Some delegates to this convention arrived early and started to share their ideas with one another. Many of them were already acquainted from working on the Declaration of Independence or fighting in the Revolutionary War. Some delegates were late - travel took a long time by horse or carriage, and the weather was terrible. The convention took place in the same building where the Declaration of Independence had been signed. George Washington was selected to run the convention, and James Madison volunteered to record the meetings.
First, the Virginia Plan was presented. It was a surprise because it was proposing a new government instead of just fixing the old one. They voted and decided to create a new government.
Now the job of the convention would be to write a new constitution, a set of rules for forming a new government, and another set of rules for the new government to follow.
The small states didn't like the Virginia Plan because they would have no influence because they would be outnumbered by representatives from the big states. The small states made their own plan, the New Jersey Plan, where all the states would have an equal say, no matter how big they were. Most delegates voted against the New Jersey Plan. Then, the Connecticut delegates came up with another idea: some parts of the Virginia Plan, some parts of the New Jersey Plan, and some new ideas, too - the Connecticut Compromise.
After the Great Compromise, some delegates took a little vacation because it was very hot in Philadelphia. But, some of the delegates, the Committee of Detail, decided to keep working. They took the parts of the Connecticut Compromise and made a rough draft of a new constitution. When everyone was back, they discussed and debated and eventually "agreed on almost everything." Another group, the Committee of Style and Arrangement, would write a final draft, "making sure that every word was just right. At last, the Constitution was complete."
On September 15, the delegates voted to sign the new Constitution. Forty-two members were present, and only three did not agree to sign. Then the words were copied onto parchment, a very special kind of paper that last for a long time.
On Monday, September 17, 1787, the convention had its final meeting. Thirty-nine delegates signed the new Constitution. Some of the original fifty-five delegates had left the convention in anger because they did not approve of the new Constitution. Some others would have signed, but had to return home early.
The work wasn't finished yet. "The Constitution had to be ratified, or approved, in each state before it could become law. The delegates had to convince the people in their home states to vote for the new Constitution." At least nine states, or two-thirds, would have to agree to establish this new form of government.
Delaware was the first state to approve, followed by Pennsylvania, New Jersey, Georgia and Connecticut. Then Massachusetts, then Maryland and South Carolina. New Hampshire was the ninth state to ratify the new Constitution. By May 1790, all thirteen states had agreed to the new Constitution.
A new Congress was elected, and it immediately went to work. Law courts were set up, and the new government seemed strong and sound.
But still some Americans were worried. They believed that certain important rights of the people were not protected under the Constitution. So, to ease these fears, Congress proposed some additions to the Constitution.

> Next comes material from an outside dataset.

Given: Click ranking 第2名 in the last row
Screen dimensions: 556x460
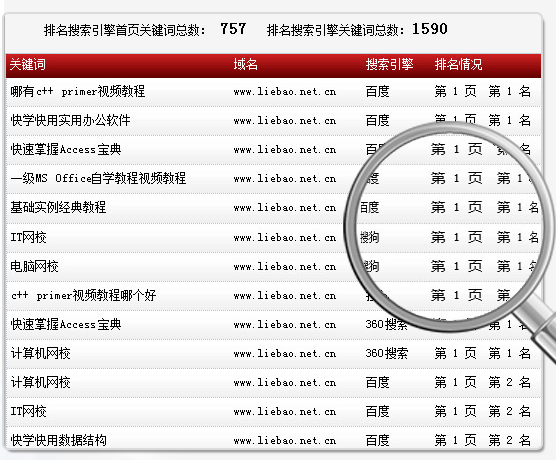Looking at the screenshot, I should click(510, 440).
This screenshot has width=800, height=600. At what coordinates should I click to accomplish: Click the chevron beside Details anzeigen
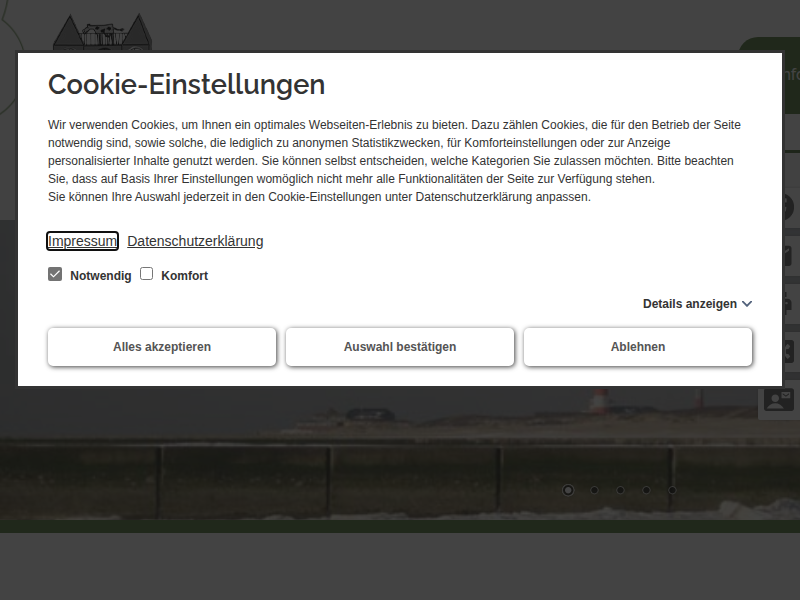point(747,304)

The first ten additions, or amendments, are known as the Bill of Rights. In part, they state that people have the right to say what they want, go where they want, and pray to God in the way they want, without fear that the government will stop them. The Bill of Rights has turned out to be a very important part of the Constitution. It protects people from losing the freedom that is so much a part of American life.

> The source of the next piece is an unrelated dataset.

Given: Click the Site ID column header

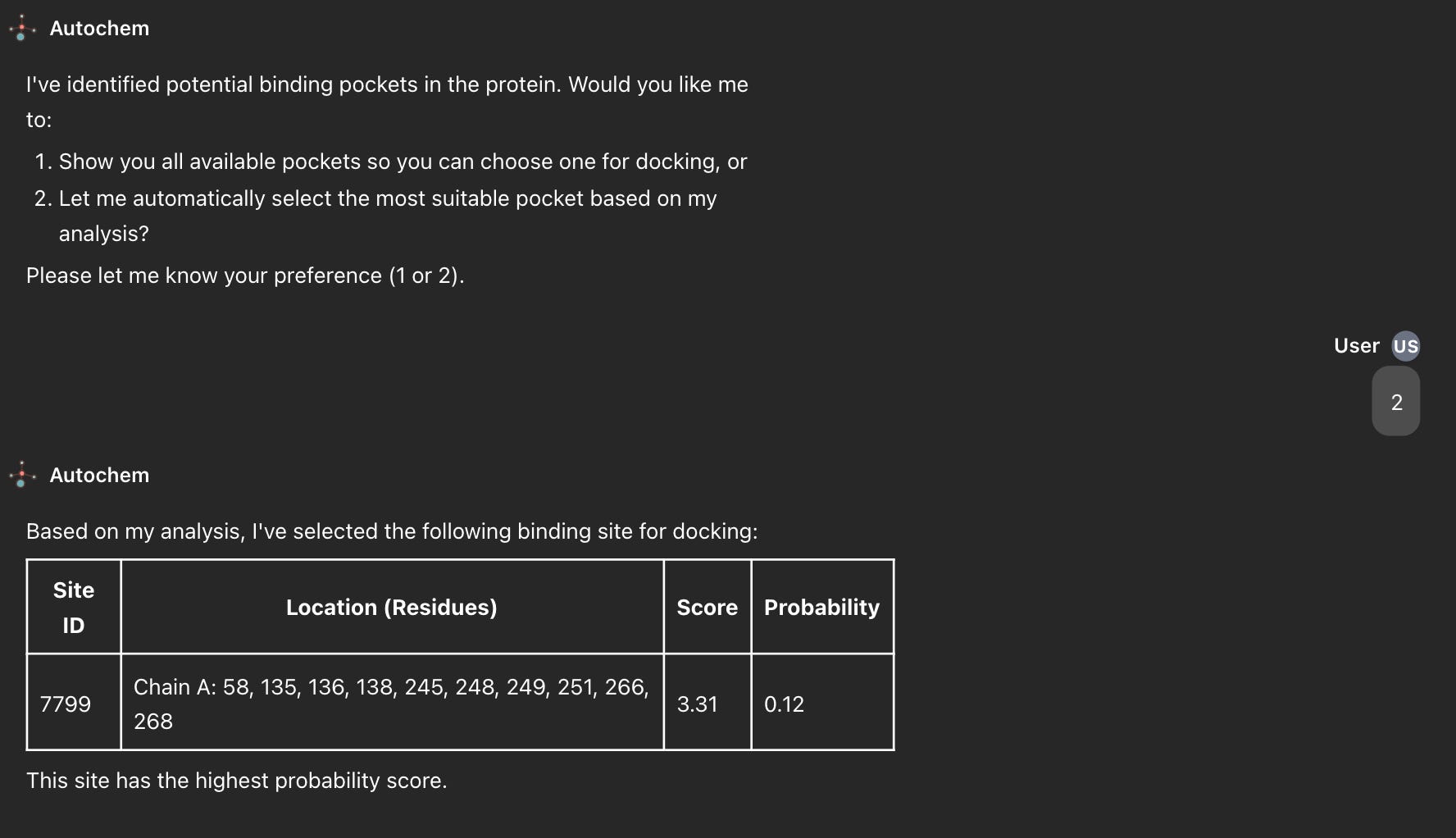Looking at the screenshot, I should tap(74, 608).
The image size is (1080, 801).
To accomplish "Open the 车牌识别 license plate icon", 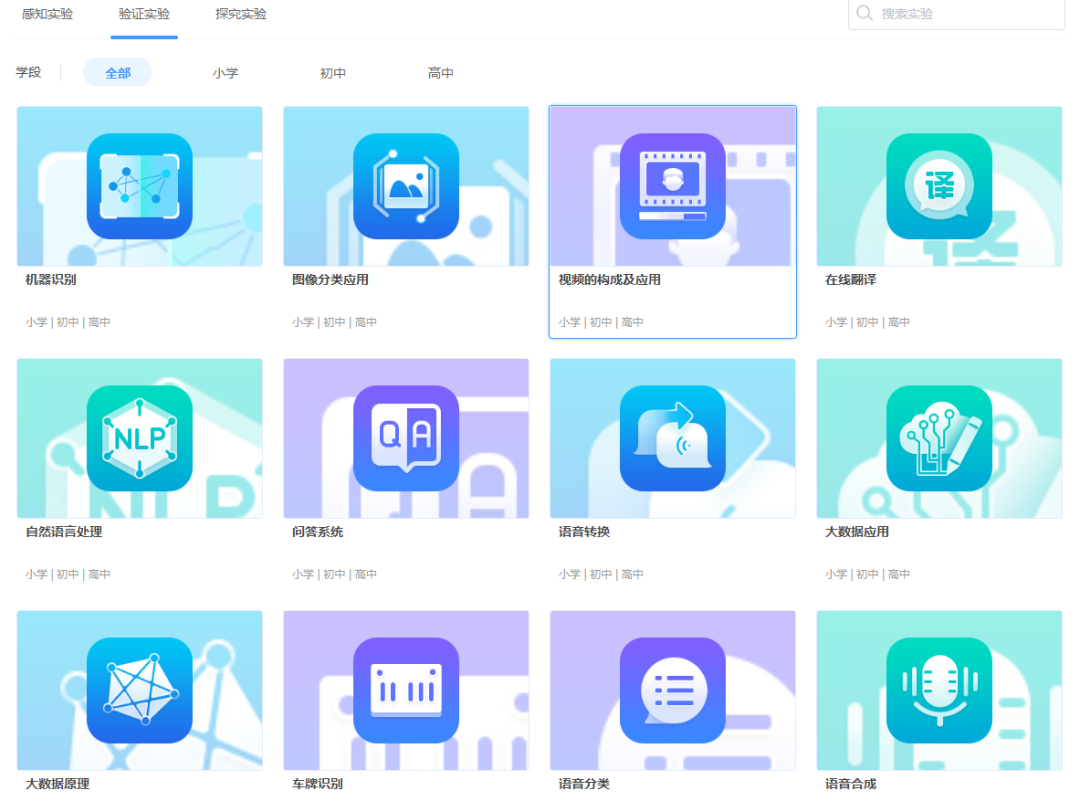I will (x=406, y=690).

The end of the story explains how this American form of government "is the oldest set of rules for running a country still in use in the world. It created a government that has worked better and longer than any other in history." Also, the Founding Fathers wrote it "with the idea that the power of government should come from the people."
At the back of the book is a section titled Additional Information About the Constitution. Here you will find: the Preamble to the Constitution and summaries of the seven articles that make up with Constitution; the signers of the Constitution - exactly as they signed; important dates - from the First Continental Congress in 1774 through Virginia ratifying the Constitution in 1791; notes on the Connecticut Compromise; interesting facts about the convention and the delegates; order and dates of ratification; and finally, summaries for the twenty-six amendments to the Constitution.
While this book may not be some great work of literature, it clearly and simply explains how our nation came to be in its present form and would be a terrific resource to teach younger children about it (the book is recommended for children about 7 years old).